What to do >>
Please edit the rows below so that every "GUI agent" becomes "screen agent", with nothing else changed.

================================

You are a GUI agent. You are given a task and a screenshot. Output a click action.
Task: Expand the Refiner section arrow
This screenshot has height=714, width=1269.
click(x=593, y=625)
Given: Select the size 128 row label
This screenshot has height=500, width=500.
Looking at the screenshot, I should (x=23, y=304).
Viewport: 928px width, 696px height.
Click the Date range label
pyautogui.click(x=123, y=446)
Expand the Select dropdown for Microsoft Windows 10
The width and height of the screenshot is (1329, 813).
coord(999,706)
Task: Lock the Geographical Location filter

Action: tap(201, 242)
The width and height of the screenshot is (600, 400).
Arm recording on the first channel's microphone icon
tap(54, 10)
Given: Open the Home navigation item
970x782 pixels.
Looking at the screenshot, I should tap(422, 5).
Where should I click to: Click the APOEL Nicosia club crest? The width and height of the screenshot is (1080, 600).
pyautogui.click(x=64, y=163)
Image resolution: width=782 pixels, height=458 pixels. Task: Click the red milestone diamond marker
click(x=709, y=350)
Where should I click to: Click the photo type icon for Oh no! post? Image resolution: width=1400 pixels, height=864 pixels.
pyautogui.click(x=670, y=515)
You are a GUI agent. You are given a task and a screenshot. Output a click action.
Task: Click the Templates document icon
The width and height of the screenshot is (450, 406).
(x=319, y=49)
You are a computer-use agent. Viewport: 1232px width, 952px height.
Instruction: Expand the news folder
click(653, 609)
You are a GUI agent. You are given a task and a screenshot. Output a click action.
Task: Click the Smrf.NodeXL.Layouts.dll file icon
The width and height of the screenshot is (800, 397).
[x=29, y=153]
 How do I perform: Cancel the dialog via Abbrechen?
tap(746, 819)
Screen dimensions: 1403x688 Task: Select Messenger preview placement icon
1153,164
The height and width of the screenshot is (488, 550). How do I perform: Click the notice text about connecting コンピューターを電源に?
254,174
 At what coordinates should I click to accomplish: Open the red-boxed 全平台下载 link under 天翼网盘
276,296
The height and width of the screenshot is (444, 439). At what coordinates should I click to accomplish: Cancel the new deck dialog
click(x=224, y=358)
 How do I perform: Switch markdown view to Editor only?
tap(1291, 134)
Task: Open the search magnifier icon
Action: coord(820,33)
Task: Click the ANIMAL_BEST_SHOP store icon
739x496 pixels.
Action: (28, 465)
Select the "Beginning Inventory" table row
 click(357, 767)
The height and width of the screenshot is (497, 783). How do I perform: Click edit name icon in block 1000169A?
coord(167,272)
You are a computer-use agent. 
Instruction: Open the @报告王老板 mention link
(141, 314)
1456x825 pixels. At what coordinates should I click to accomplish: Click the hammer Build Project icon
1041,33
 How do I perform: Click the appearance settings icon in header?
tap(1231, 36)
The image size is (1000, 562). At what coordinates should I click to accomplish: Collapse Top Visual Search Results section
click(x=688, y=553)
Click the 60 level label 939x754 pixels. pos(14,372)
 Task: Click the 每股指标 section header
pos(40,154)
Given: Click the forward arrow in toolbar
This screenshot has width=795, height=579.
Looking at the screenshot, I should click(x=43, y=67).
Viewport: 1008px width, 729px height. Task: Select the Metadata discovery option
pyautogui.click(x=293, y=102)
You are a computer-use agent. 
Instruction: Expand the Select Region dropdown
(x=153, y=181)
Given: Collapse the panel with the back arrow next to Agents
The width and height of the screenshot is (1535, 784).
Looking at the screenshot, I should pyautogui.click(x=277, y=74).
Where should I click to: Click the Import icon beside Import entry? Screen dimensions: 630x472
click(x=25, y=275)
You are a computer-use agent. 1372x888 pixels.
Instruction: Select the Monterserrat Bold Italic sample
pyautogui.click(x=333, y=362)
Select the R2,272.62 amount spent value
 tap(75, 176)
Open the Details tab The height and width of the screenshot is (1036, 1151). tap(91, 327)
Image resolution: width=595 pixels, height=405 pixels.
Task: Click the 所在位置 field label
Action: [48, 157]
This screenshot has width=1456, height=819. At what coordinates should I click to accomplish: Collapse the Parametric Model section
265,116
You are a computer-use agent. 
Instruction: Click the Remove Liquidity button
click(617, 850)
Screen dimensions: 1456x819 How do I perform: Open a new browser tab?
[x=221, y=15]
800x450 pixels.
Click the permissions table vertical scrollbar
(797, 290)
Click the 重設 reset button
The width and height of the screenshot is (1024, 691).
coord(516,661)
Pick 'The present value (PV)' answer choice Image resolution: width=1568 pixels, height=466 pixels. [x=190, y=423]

================================

Response to the exercise >>
You are a screen agent. You are given a task and a screenshot. Output a click action.
Task: Expand the Refiner section arrow
This screenshot has height=714, width=1269.
click(x=593, y=625)
Given: Select the size 128 row label
This screenshot has height=500, width=500.
Looking at the screenshot, I should (x=23, y=304).
Viewport: 928px width, 696px height.
Click the Date range label
pyautogui.click(x=123, y=446)
Expand the Select dropdown for Microsoft Windows 10
The width and height of the screenshot is (1329, 813).
coord(999,706)
Task: Lock the Geographical Location filter

Action: tap(201, 242)
The width and height of the screenshot is (600, 400).
Arm recording on the first channel's microphone icon
tap(54, 10)
Given: Open the Home navigation item
970x782 pixels.
Looking at the screenshot, I should tap(422, 5).
Where should I click to: Click the APOEL Nicosia club crest? The width and height of the screenshot is (1080, 600).
pyautogui.click(x=64, y=163)
Image resolution: width=782 pixels, height=458 pixels. Task: Click the red milestone diamond marker
click(x=709, y=350)
Where should I click to: Click the photo type icon for Oh no! post? Image resolution: width=1400 pixels, height=864 pixels.
pyautogui.click(x=670, y=515)
You are a screen agent. You are given a task and a screenshot. Output a click action.
Task: Click the Templates document icon
The width and height of the screenshot is (450, 406).
(x=319, y=49)
You are a computer-use agent. Viewport: 1232px width, 952px height.
Instruction: Expand the news folder
click(653, 609)
You are a screen agent. You are given a task and a screenshot. Output a click action.
Task: Click the Smrf.NodeXL.Layouts.dll file icon
The width and height of the screenshot is (800, 397).
[x=29, y=153]
 How do I perform: Cancel the dialog via Abbrechen?
tap(746, 819)
Screen dimensions: 1403x688 Task: Select Messenger preview placement icon
1153,164
The height and width of the screenshot is (488, 550). How do I perform: Click the notice text about connecting コンピューターを電源に?
254,174
 At what coordinates should I click to accomplish: Open the red-boxed 全平台下载 link under 天翼网盘
276,296
The height and width of the screenshot is (444, 439). At what coordinates should I click to accomplish: Cancel the new deck dialog
click(x=224, y=358)
 How do I perform: Switch markdown view to Editor only?
tap(1291, 134)
Task: Open the search magnifier icon
Action: coord(820,33)
Task: Click the ANIMAL_BEST_SHOP store icon
739x496 pixels.
Action: (28, 465)
Select the "Beginning Inventory" table row
 click(357, 767)
The height and width of the screenshot is (497, 783). How do I perform: Click edit name icon in block 1000169A?
coord(167,272)
You are a computer-use agent. 
Instruction: Open the @报告王老板 mention link
(141, 314)
1456x825 pixels. At what coordinates should I click to accomplish: Click the hammer Build Project icon
1041,33
 How do I perform: Click the appearance settings icon in header?
tap(1231, 36)
The image size is (1000, 562). At what coordinates should I click to accomplish: Collapse Top Visual Search Results section
click(x=688, y=553)
Click the 60 level label 939x754 pixels. pos(14,372)
 Task: Click the 每股指标 section header
pos(40,154)
Given: Click the forward arrow in toolbar
This screenshot has width=795, height=579.
Looking at the screenshot, I should click(x=43, y=67).
Viewport: 1008px width, 729px height. Task: Select the Metadata discovery option
pyautogui.click(x=293, y=102)
You are a computer-use agent. 
Instruction: Expand the Select Region dropdown
(x=153, y=181)
Given: Collapse the panel with the back arrow next to Agents
The width and height of the screenshot is (1535, 784).
Looking at the screenshot, I should pyautogui.click(x=277, y=74).
Where should I click to: Click the Import icon beside Import entry? Screen dimensions: 630x472
click(x=25, y=275)
You are a computer-use agent. 1372x888 pixels.
Instruction: Select the Monterserrat Bold Italic sample
pyautogui.click(x=333, y=362)
Select the R2,272.62 amount spent value
 tap(75, 176)
Open the Details tab The height and width of the screenshot is (1036, 1151). tap(91, 327)
Image resolution: width=595 pixels, height=405 pixels.
Task: Click the 所在位置 field label
Action: [48, 157]
This screenshot has width=1456, height=819. At what coordinates should I click to accomplish: Collapse the Parametric Model section
265,116
You are a computer-use agent. 
Instruction: Click the Remove Liquidity button
click(617, 850)
Screen dimensions: 1456x819 How do I perform: Open a new browser tab?
[x=221, y=15]
800x450 pixels.
Click the permissions table vertical scrollbar
(797, 290)
Click the 重設 reset button
The width and height of the screenshot is (1024, 691).
coord(516,661)
Pick 'The present value (PV)' answer choice Image resolution: width=1568 pixels, height=466 pixels. [x=190, y=423]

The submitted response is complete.